Monday, August 20, 2012

Book Review - Children of Destruction

My book website,, is doing pretty well, drawing some attention.

In fact, recently a small publisher contacted me, submitting books for inclusion on my website. In addition, he asked me to read and review a couple of books.

I must say, after reading the first book, those of you who are hesitating to dive into the self-published book market, you need to take a deep breath and go for it. Just be sure to read the samples and reviews so ensure that you have an idea of the author's ability to write an interesting tale, and then get the darn book! You can't go wrong, the prices are darn near used book prices and you can read them on a Kindle or Nook, on your home computer, or depending on the publisher, download a pdf that you can print out a few pages at a time and read at your leisure. (Use the fast draft option on your printer and print two sided to save paper!)

One of the books provided to me (I haven't read the other yet), the Children of Destruction by Al Philipson is a good read, coming to a very satisfying conclusion.

Here's my review, posted on

I really enjoyed this adult romp that extends from the deaths of darn nearly everyone on Earth to a distant planet, spanning 200 years. A new beginning for both societies, leading up to a violent and satisfying conclusion.

Like another reviewer, I felt like the Matthews family saga dragged a little in the middle of the story, until it jumped 200 years into the future. I would've like to have read about their first contact with other groups of surviving humans. On the other hand, I liked the way the author mixed a bit of social commentary into the mix, in a very Heinlein-like way, and the solutions to their continued survival. I was a bit concerned at how few survivors there were, as I know a lot of very, very intelligent people who have high IQs; it seemed a little unrealistic on that point. But then again, this is science fiction so perhaps some didn't survive due to their mental quirkiness. A little more diversity in the original disaster would've been nice too. Only two children survive to join the Matthews family, one a teen, and they're both white. Hmmm. Surely there would've been more highly intelligent children who lived, some of them children of Color? And no gays or lesbians?

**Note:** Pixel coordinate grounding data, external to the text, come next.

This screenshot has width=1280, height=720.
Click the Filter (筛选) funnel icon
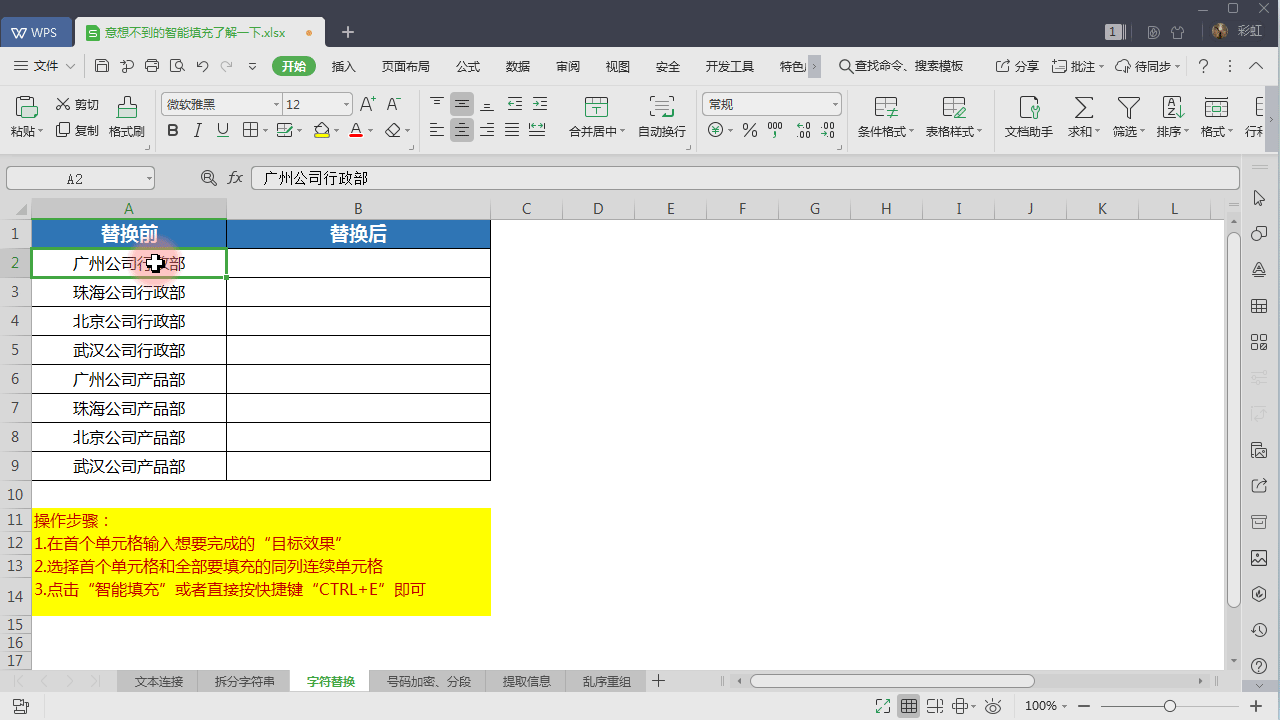coord(1128,108)
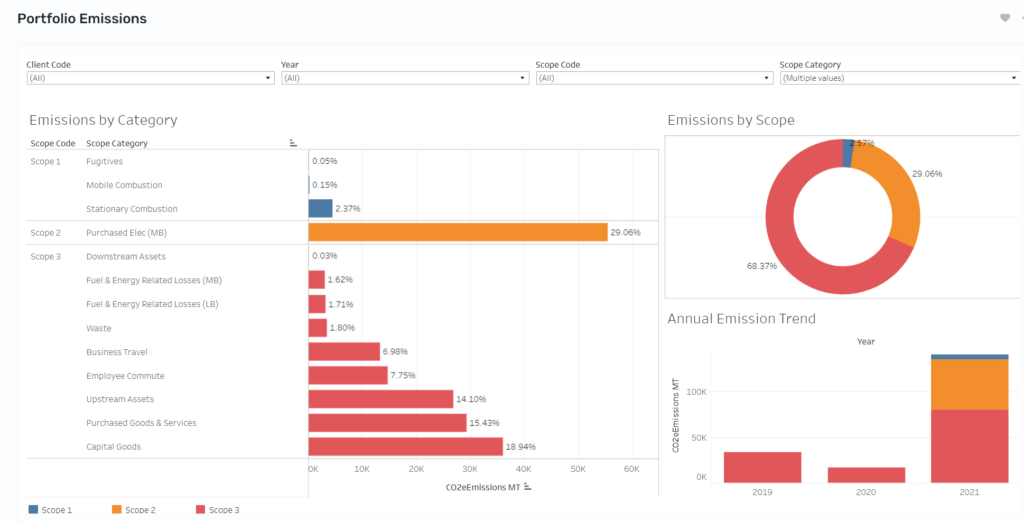Click the Purchased Elec (MB) orange bar
This screenshot has height=522, width=1024.
click(458, 233)
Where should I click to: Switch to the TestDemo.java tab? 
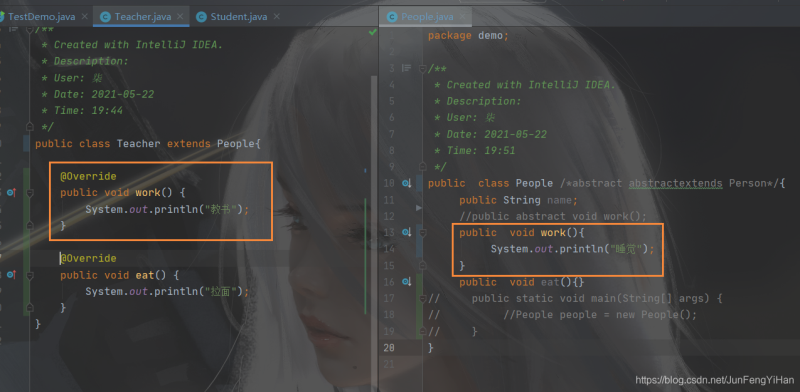pyautogui.click(x=42, y=17)
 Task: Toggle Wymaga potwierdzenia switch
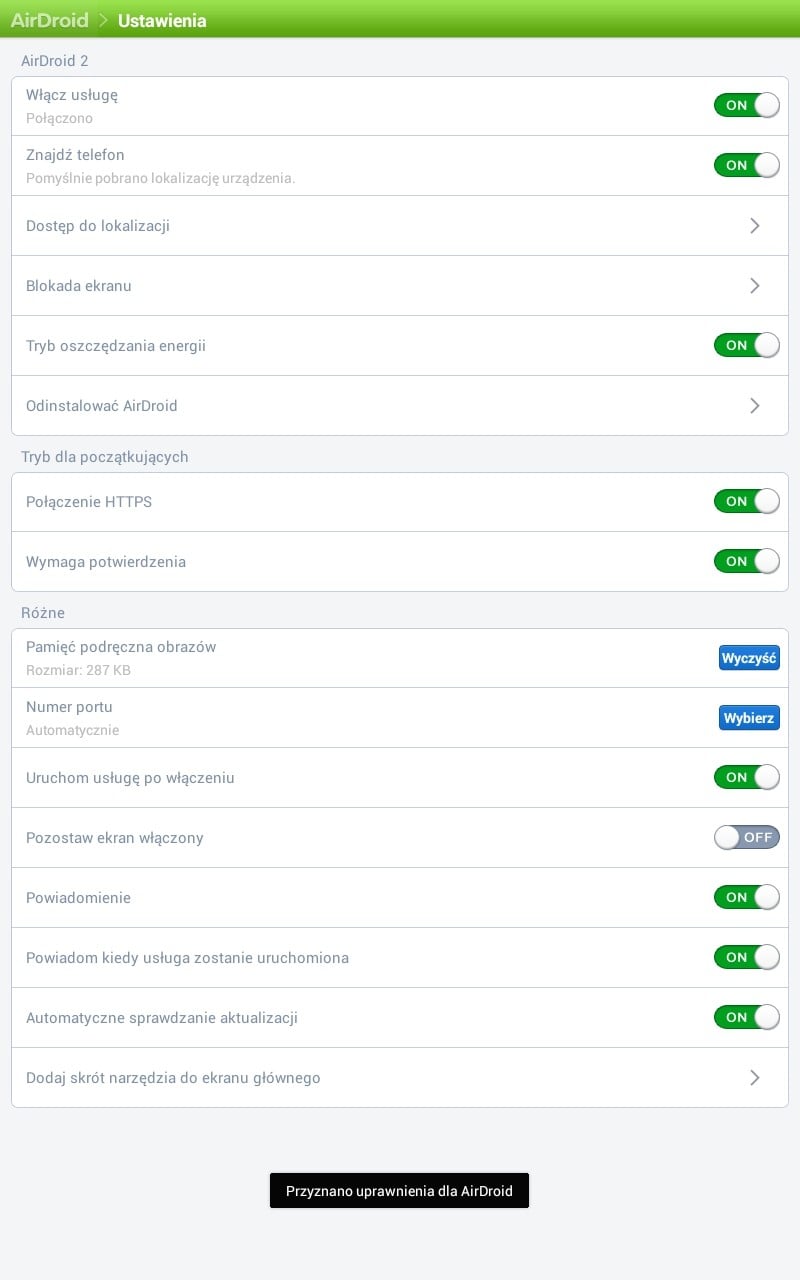746,561
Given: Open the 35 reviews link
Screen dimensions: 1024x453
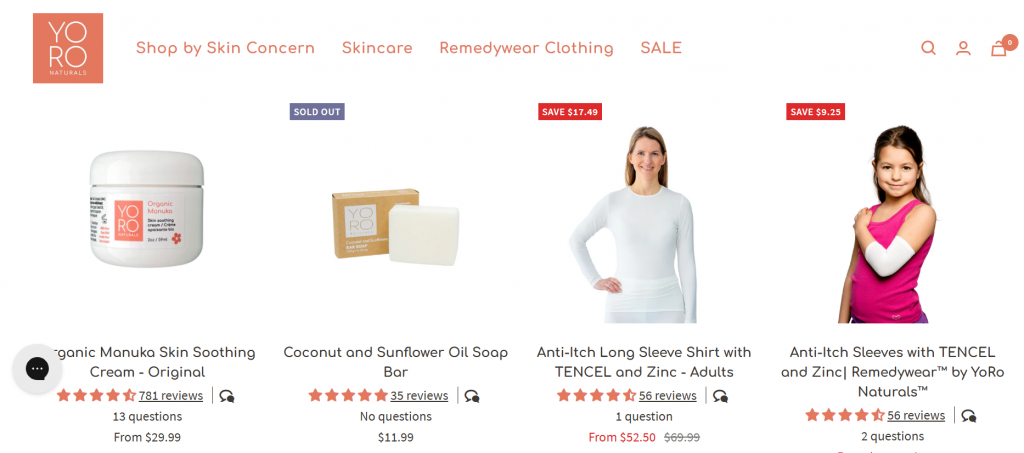Looking at the screenshot, I should [419, 396].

I would've also enjoyed reading a snippet about the alien's evil wife and her reaction when she found out how she'd out-smarted herself. And too bad they didn't take a few slaves along, it would've been cool to see how they'd have adapted to space and a new world. However, the callousness in how they were abandoned highlighted the aliens' brutality and inhuman (and yet all too human) disregard for other species. I did see some irony in the alien protagonist's situation and the end result, 200 years in the future. No spoilers here, you'll have to read the story to see what I mean!

On the formatting and grammar end, there were actually very few typos and misused words. A few places where there was an extra space between a word and a comma, and the smart quote problem where the single quote faces the wrong way on shortened words like 'em. (You have to put two single quotes in, then delete the first one. Write ''em and then change it to 'em) In general, nothing that held up the progression of the story or made me groan in frustration. One more proofreading pass through the book would've taken care of those small issues.

All in all, I'd recommend this very creative and practical science fiction adventure to adult sci-fi fans. Due to the sex, I'd say it's definitely an R-rated adult book. Some scenarios, including the sex and group marriage, may be disturbing to more conservative readers.

Please note that the book was provided to me at no charge and I received no other compensation for reading and reviewing it.